Review: Low-key 'Ordinary Love' hits subtle high notes

Tom Long
Special to The Detroit News

A stream of riveting reality runs through “Ordinary Love,” a mix of awkwardness and ease, burden and uplift, pain and pleasantries. This is a movie about resignation and perseverance and the non-showy essence of life and love. 

It revolves almost completely around Tom (Liam Neeson) and Joan (Lesley Manville), a 60-something couple with a relaxed, bantering, middle-class life. Within the film’s first 10 minutes Joan discovers a lump in one of her breasts. 

Liam Neeson and Lesley Manville in "Ordinary Love."

Things get less relaxed, but never hysterical or overly weepy. A visit to the doctor, some tests and yes, it’s breast cancer. Surgery, then chemotherapy. The doctors are kind but won’t — probably can’t — speak plainly as to what the future holds. Uncertainty hovers over everything. 

Some hints of past life emerge. They had a daughter but she’s died. After her death both Tom and Joan sort of retired from life. They’ve still got each other and that’s enough, but for how long? 

Directors Lisa Barros D’Sa and Glenn Leyburn linger perfectly on the normal – a hallway, a waiting room, construction going up and coming down along the road where Tom and Joan walk daily, turning around to head home at the same tree each time. 

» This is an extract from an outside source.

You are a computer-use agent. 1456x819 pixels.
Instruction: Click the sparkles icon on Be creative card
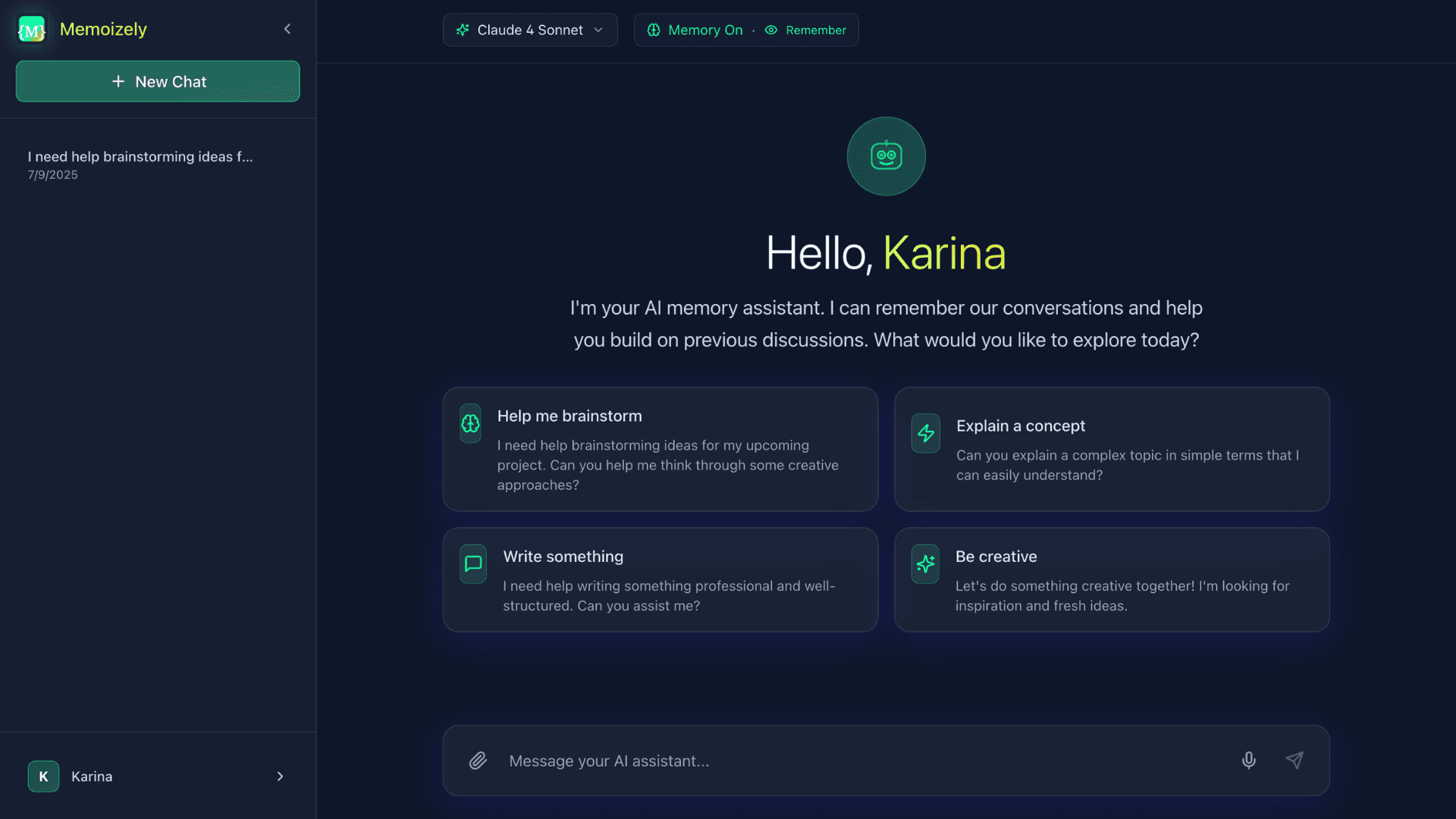coord(925,563)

Bantering becomes a bit more like bickering as the chemo sickens Joan, and fear and resentment do take over in an ugly flash. But these people are indeed in love. Not the gooey romcom kind, the kind that comes with time and experience. They will endure… they hope. 

It’s nice to see Neeson in something this subtle, and he plays an appropriately terrified anchor. But it’s Manville’s tragedy, after all, and her Joan manages to be confused, scared and brave all at once in a low-key searingly human turn. Oh that all love could be this ordinary.